We present a large-scale study of mutational tolerance and the in vitro evolution of a PRM family. Previous studies of another PRM, the WW domain, have shown that only limited sequence information is required to specify the domain fold (17, 18). In the PDZ domain, we show that ligand-binding function is inherent to the fold. Without any selective pressure, a substantial proportion of structured domains are endowed with the ability to bind ligands. Variation at a limited set of positions in the binding site achieves large functional complexity in the fold. Together, these structural and functional properties of PRMs could enable facile evolution of diverse functions within a domain family, which, in turn, would allow PRM-mediated interaction networks to rapidly rewire during evolution.

Our findings provide direct empirical evidence for a model of network evolution at the molecular level (Fig. 4), which is similar to a previous model derived from natural databases of interacting domains (19). Gene duplication and mutation could produce many potential binding domains from a single progenitor that is structurally robust but functionally malleable. We find that these newly formed domains can achieve high specificity directly from a naïve repertoire but the initial interactions are relatively weak. Thus, new specificities could evolve through a process of trial without error, because the weak but specific interactions would be unlikely to interfere with existing tight interactions, but beneficial interactions could be tightened by further mutations to optimize new network connections. Thus, PDZ domains and other PRMs could support the rapid evolution of network complexity, consistent with the proposition that PRMs have played a major role in the evolution of eukaryotic interaction networks (19).

Fig. 4

Model for the evolution of protein interaction networks mediated by PDZ domains. A progenitor domain (green) undergoes duplications and mutations (black arrows) to yield descendants with diverse binding sites within the same structural fold. One-quarter of the structured descendants (orange) interact with the C termini of proteins and establish weak but specific connections with proteins in networks (thin green line). If the new interactions confer favorable phenotypes, the connection may be stabilized by further mutations that increase affinity (thick green line). Other descendants (blue) may undergo further duplications and mutations and some of these descendants (pink) may also establish new network connections. Structured descendants that lose the ability to recognize C-terminal sequences (gray) may be discarded, or they may diverge and acquire other functions associated with the PDZ domain fold (for example, recognition of lipids or protein regions other than C termini) (6, 35, 36).

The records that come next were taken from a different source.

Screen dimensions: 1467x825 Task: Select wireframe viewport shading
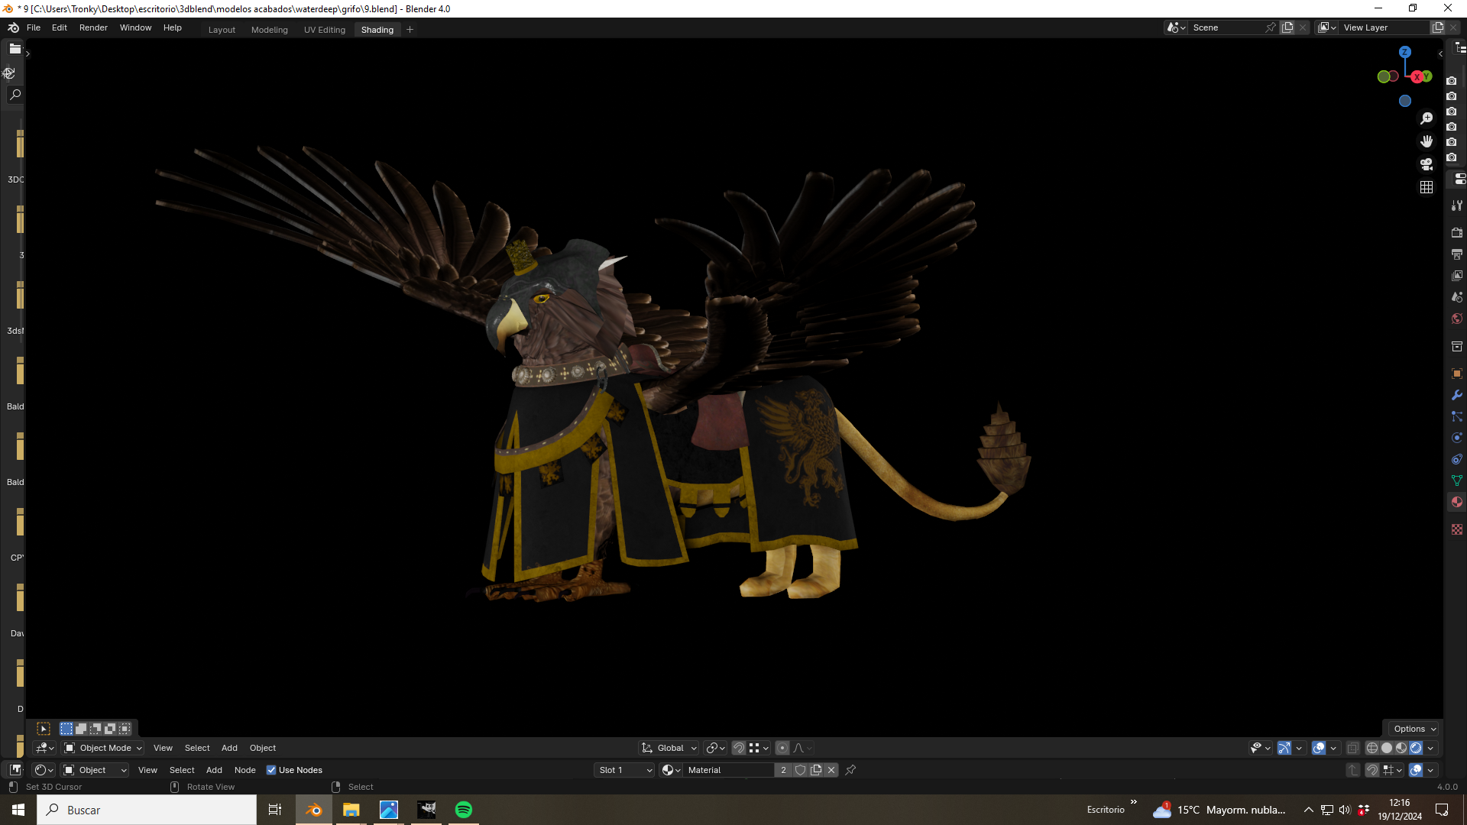(x=1372, y=748)
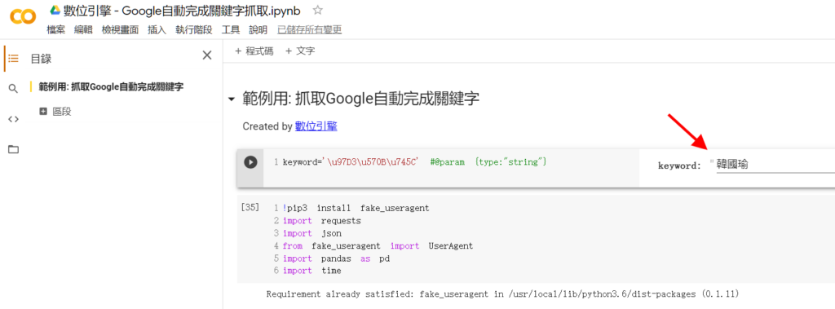Viewport: 835px width, 309px height.
Task: Open the 工具 menu
Action: [x=231, y=30]
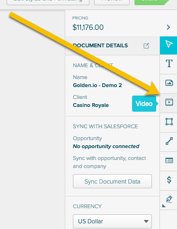Open the Preview button
Viewport: 177px width, 229px height.
click(112, 2)
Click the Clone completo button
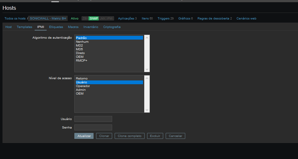The width and height of the screenshot is (298, 159). click(130, 136)
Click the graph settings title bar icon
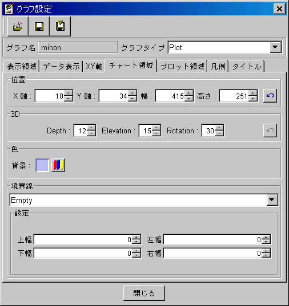289x306 pixels. point(9,9)
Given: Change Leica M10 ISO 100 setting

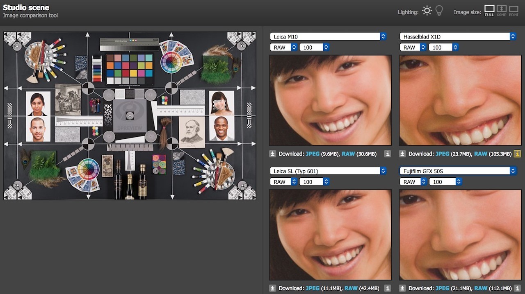Looking at the screenshot, I should click(x=314, y=47).
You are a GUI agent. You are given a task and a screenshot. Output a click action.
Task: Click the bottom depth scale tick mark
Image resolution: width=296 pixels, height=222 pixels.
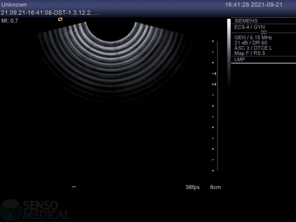click(x=213, y=171)
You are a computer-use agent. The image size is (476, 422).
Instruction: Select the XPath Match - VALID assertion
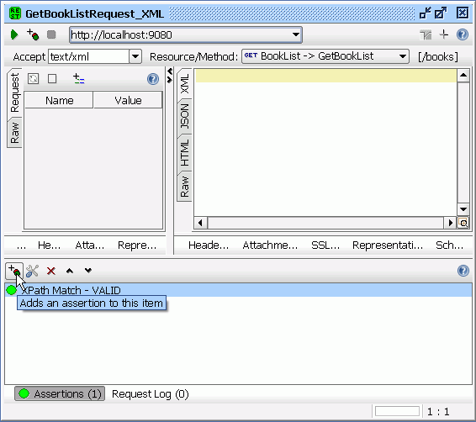(x=238, y=290)
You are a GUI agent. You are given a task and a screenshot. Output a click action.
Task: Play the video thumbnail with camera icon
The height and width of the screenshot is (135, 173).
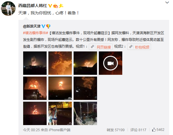tap(111, 63)
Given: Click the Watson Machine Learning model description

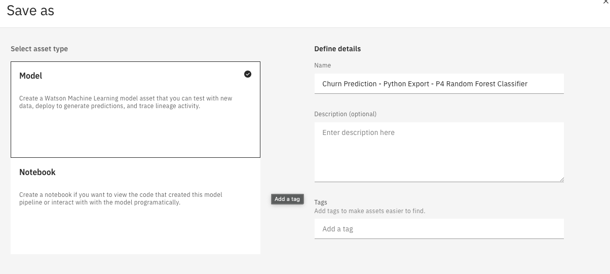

Functional plasticity, resembling a neutral network of mutationally connected states, has been shown to contribute to the evolution of new enzymatic functions (20, 21). Previous studies suggested that the evolutionary landscape of protein function resembles neutral networks (22), allowing covert properties to become more prevalent while maintaining the original functionality (20, 21). However, these studies relied on the application of selection pressure for functionality throughout the selection experiment. Additionally, a third of the time, single–amino acid mutations produced nonfunctional variants or destabilized the enzymes (23, 24), which if extrapolated to eight amino acid changes would produce only 1.5% functional proteins. We show that the PDZ domain fold is highly robust to an average of eight mutations in the ligand-binding site and that, even in the absence of selection pressure for functionality, ~7.5% of the population was predicted to be functional for C-terminal peptide recognition. Additionally, the functional subpopulation was almost as heavily mutated as the naïve population. Furthermore, it is apparent that the PDZ fold can support specificities that do not exist in nature, suggesting that the full potential of the PDZ family has not been exhausted and that novel domains could be exploited to wire new networks naturally through continuing natural evolution or intentionally through engineered synthetic biology.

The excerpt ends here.